[Interface element records]
------------
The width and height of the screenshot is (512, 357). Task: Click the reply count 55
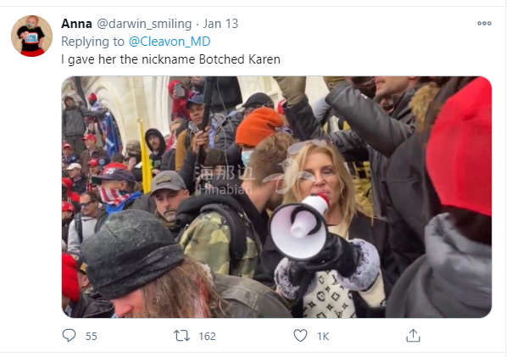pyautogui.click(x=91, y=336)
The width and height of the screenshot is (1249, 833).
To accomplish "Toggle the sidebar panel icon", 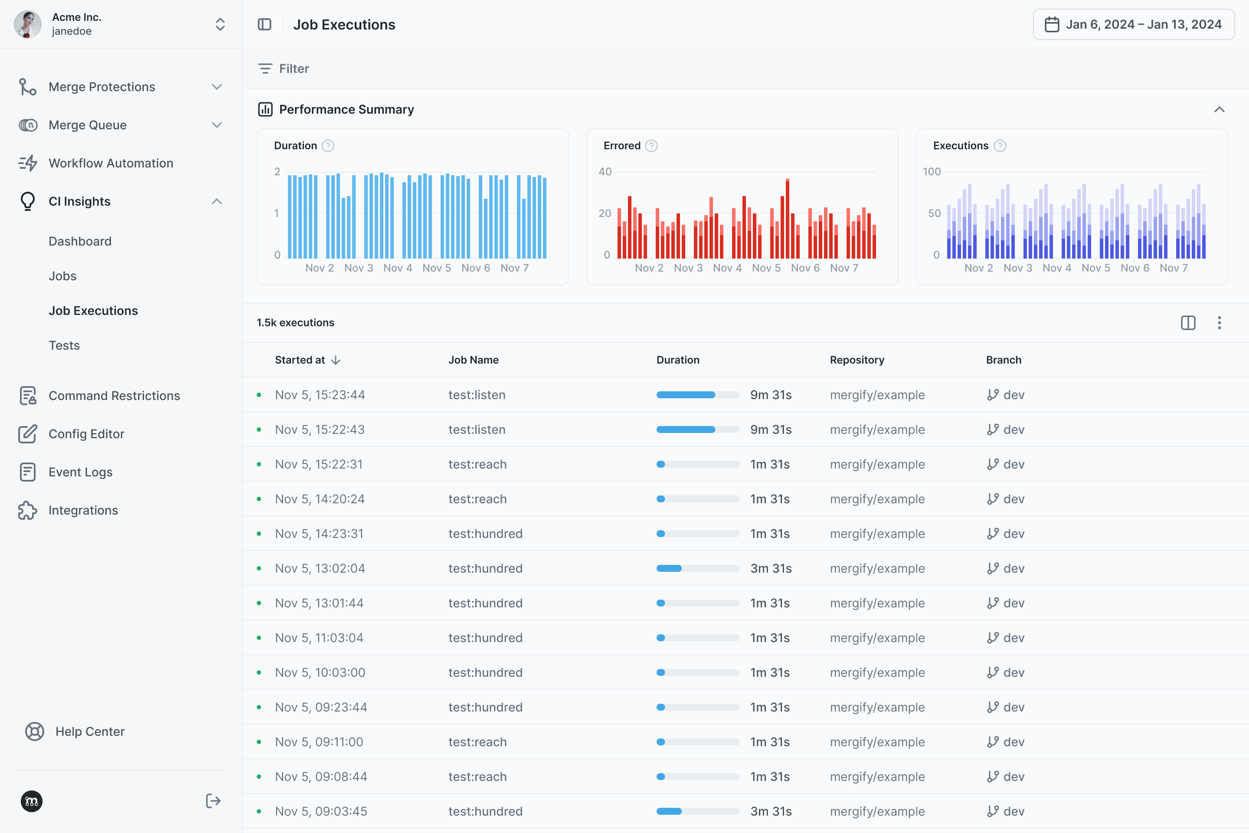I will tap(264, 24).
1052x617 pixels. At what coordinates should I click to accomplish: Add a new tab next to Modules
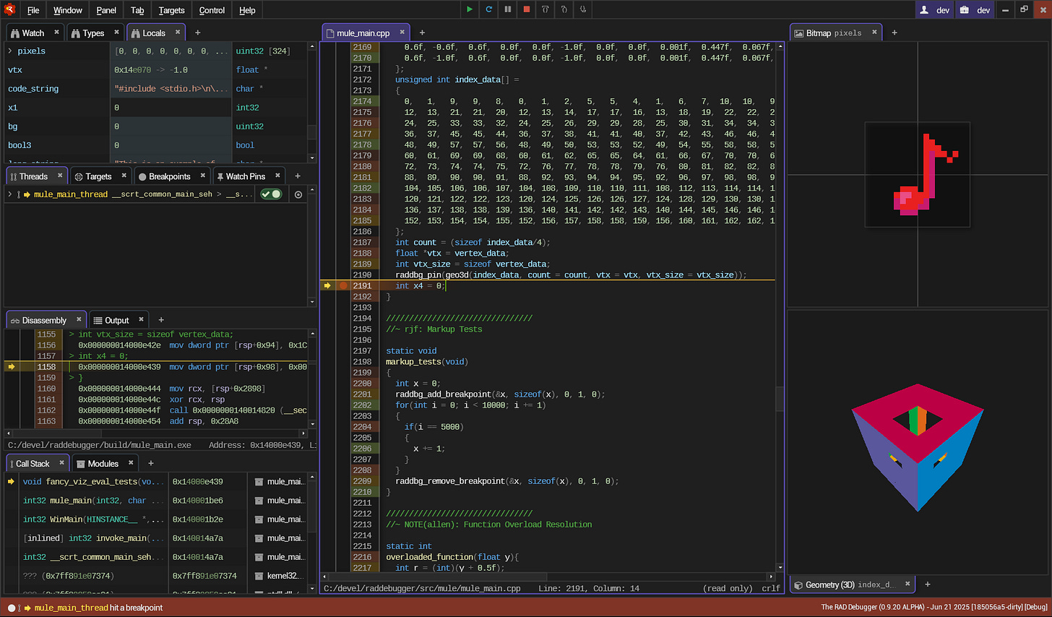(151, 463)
------------
* What this task involves:
Copy the records from the line with "1052x617 pixels. At" through the end of the records, requests included. Raise every coordinate in the answers by 68 and leave the pictures out.

* The answer:
1052x617 pixels. At what coordinates should I click to accomplish: Add a new tab next to Modules
(219, 531)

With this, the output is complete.